It is these documents which provide the foundational legal instruments responsible for defining and protecting the rights of refugees, and describe the criteria for the determination of refugee status grants, legal protection, assistance and rights entitlements, and a clarification of the obligations of both refugees and host nations. In focusing on one particular aspect, and this is where the second point returns to surface particularly in Australia and the controversy revolving around detention, Article 14 of the 1948 Universal declaration of human rights which proclaims that “Everyone has the right to seek and to enjoy in other countries asylum from persecution.”

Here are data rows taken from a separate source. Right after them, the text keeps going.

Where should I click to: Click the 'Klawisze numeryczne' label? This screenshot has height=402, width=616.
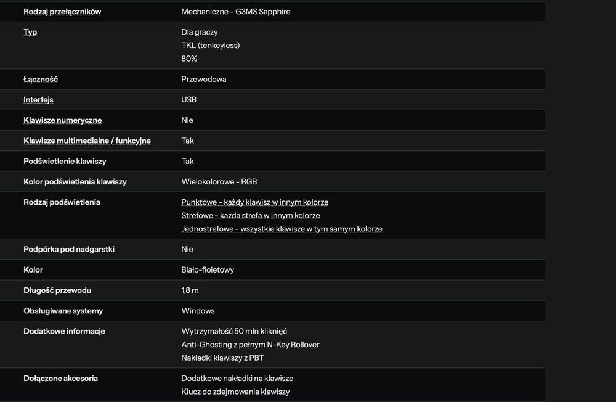coord(62,120)
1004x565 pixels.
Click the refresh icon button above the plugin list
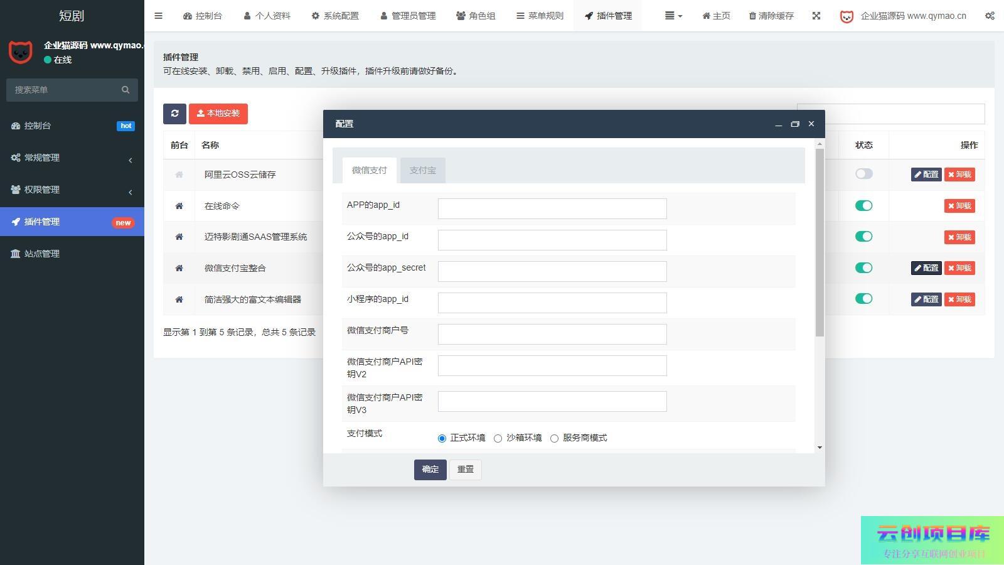[x=174, y=114]
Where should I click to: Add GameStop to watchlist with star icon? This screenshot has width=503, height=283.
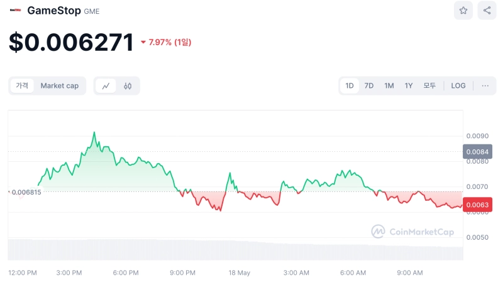(x=463, y=11)
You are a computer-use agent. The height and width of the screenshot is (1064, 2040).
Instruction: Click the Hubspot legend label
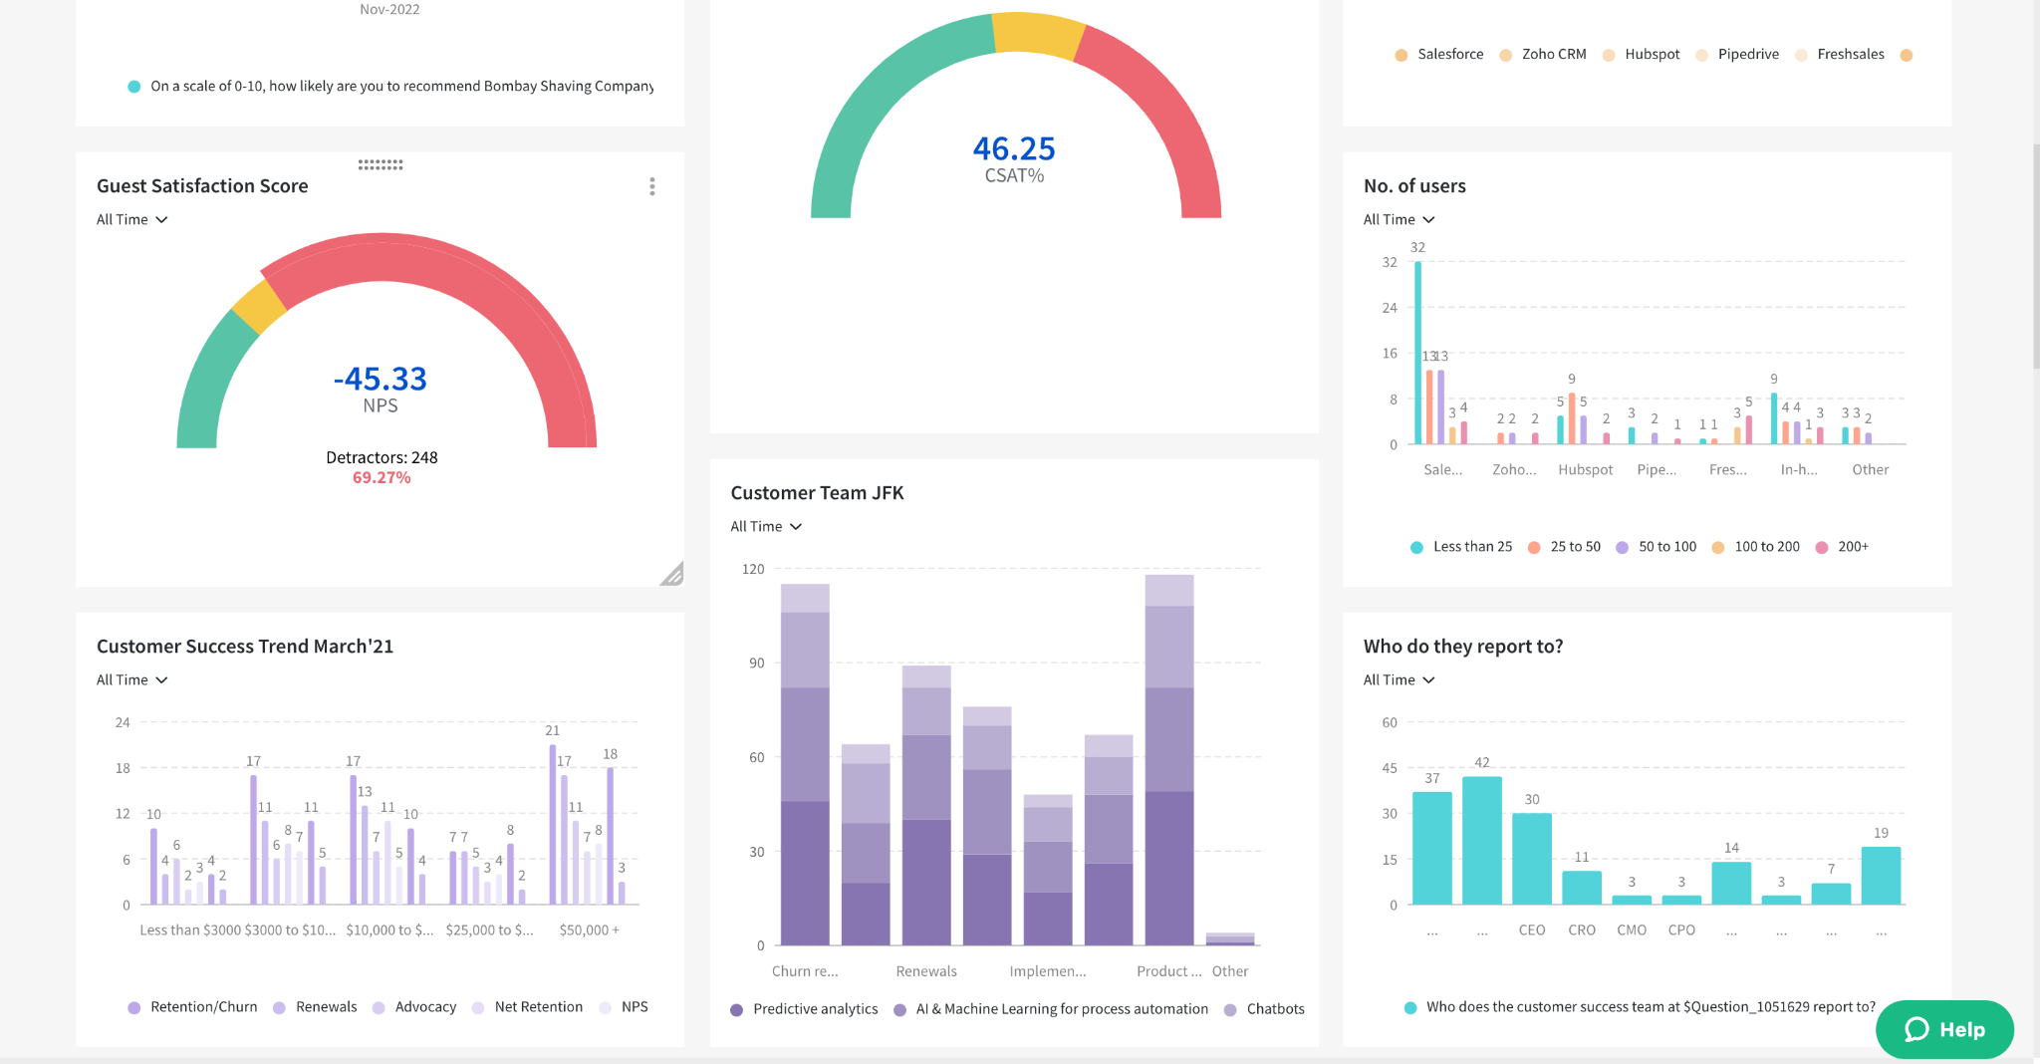[1652, 55]
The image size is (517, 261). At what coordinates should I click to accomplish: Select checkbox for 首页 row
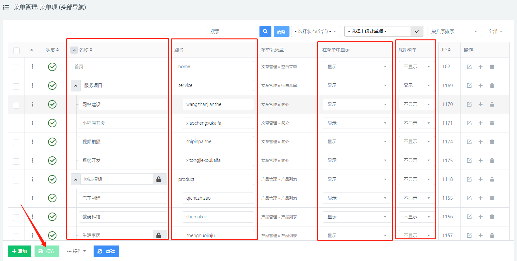16,68
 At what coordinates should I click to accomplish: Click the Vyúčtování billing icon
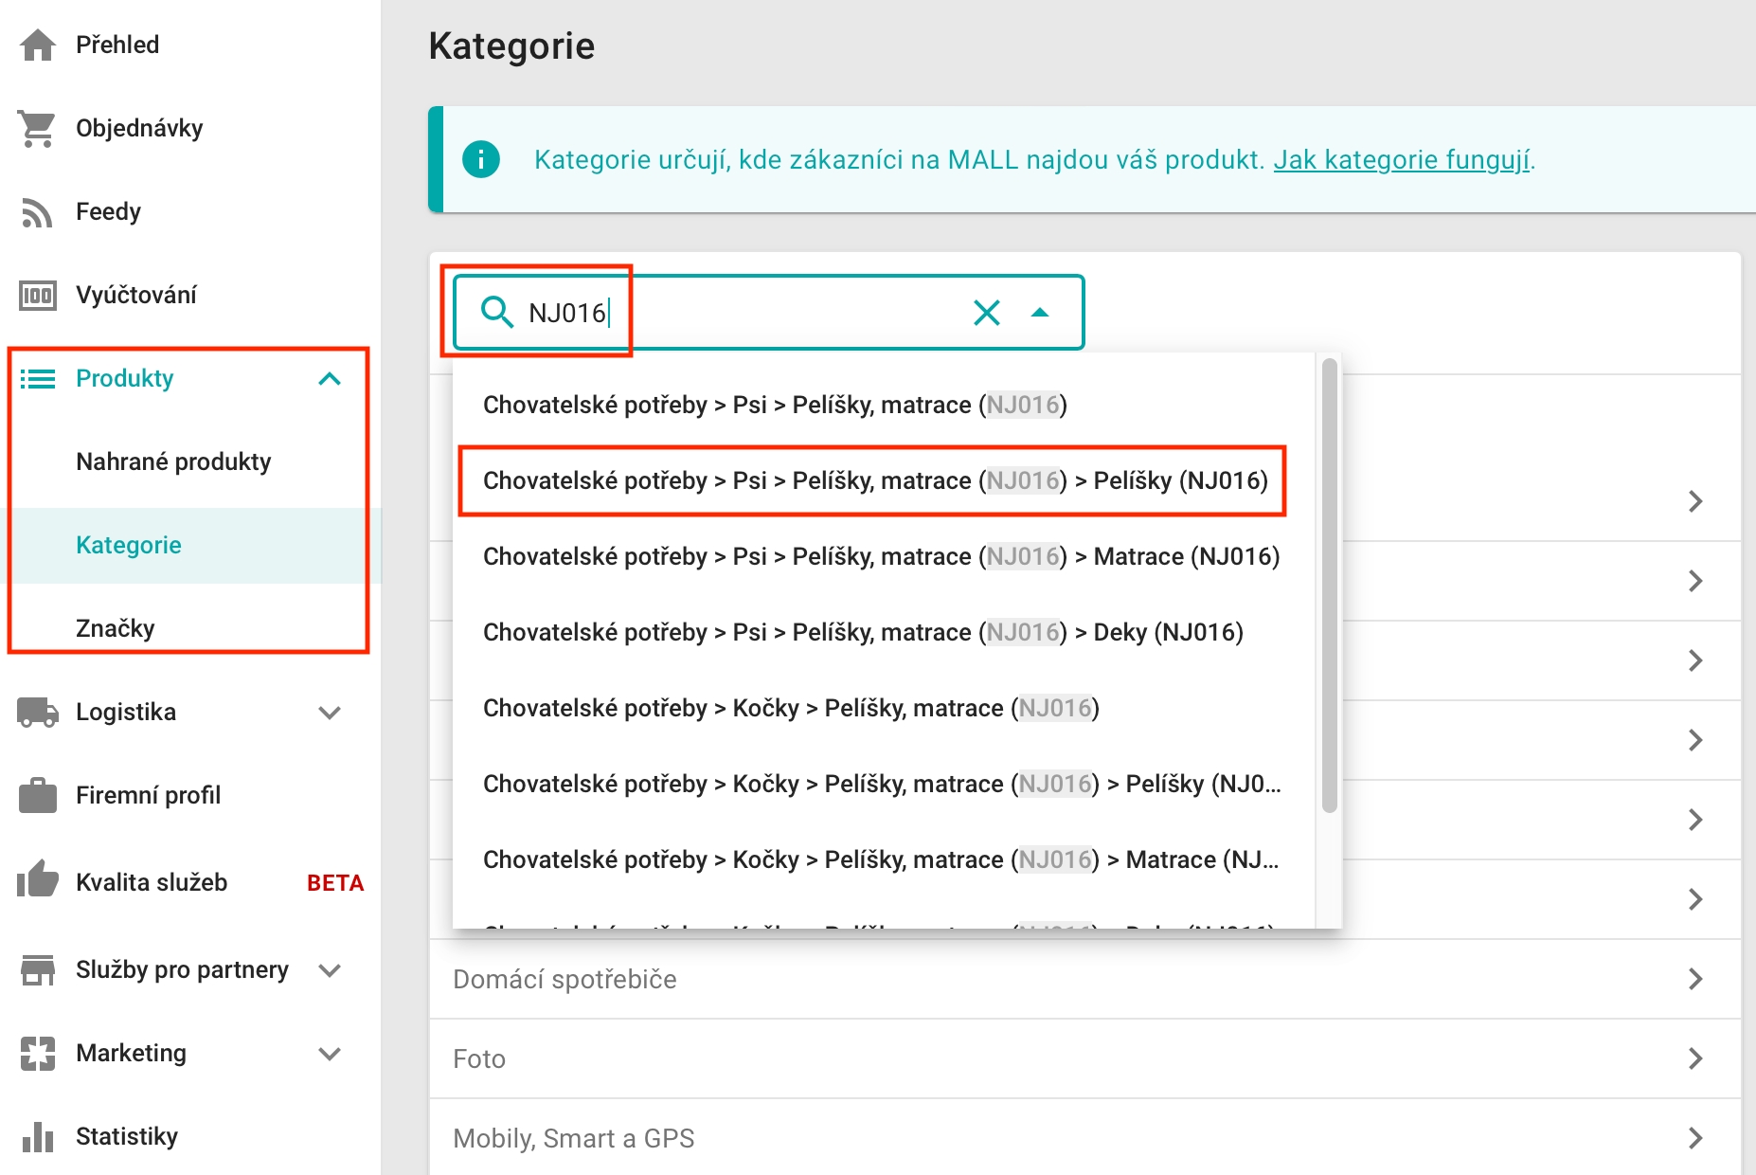click(x=38, y=296)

Think about the wording. It is in the wording of the article section that provides an interesting question. Although these documents set out that refugees have the right to seek asylum, they do not state that states are required to accept these refugees nor do they delineate a time frame within which such a decision must be arrived at.It is likely, in my opinion, that it is this ambiguity in the wording of the law that states fixate on and allows then the stance that they are under no obligation to accept, or provide equivalent lifestyles to those who have been identified in need of asylum or granted refugee status. As such creates this kind of limbo time that is frequently spent in places like internment camps. The problem that this poses becomes both an ethical problem and a legal one. As a signatory to the United Nations convention relating to the status of refugees it becomes a point in contention since prolonged detention is viewed as being contrary to the convention and as a measure of last resort to be used only when national interests are threatened.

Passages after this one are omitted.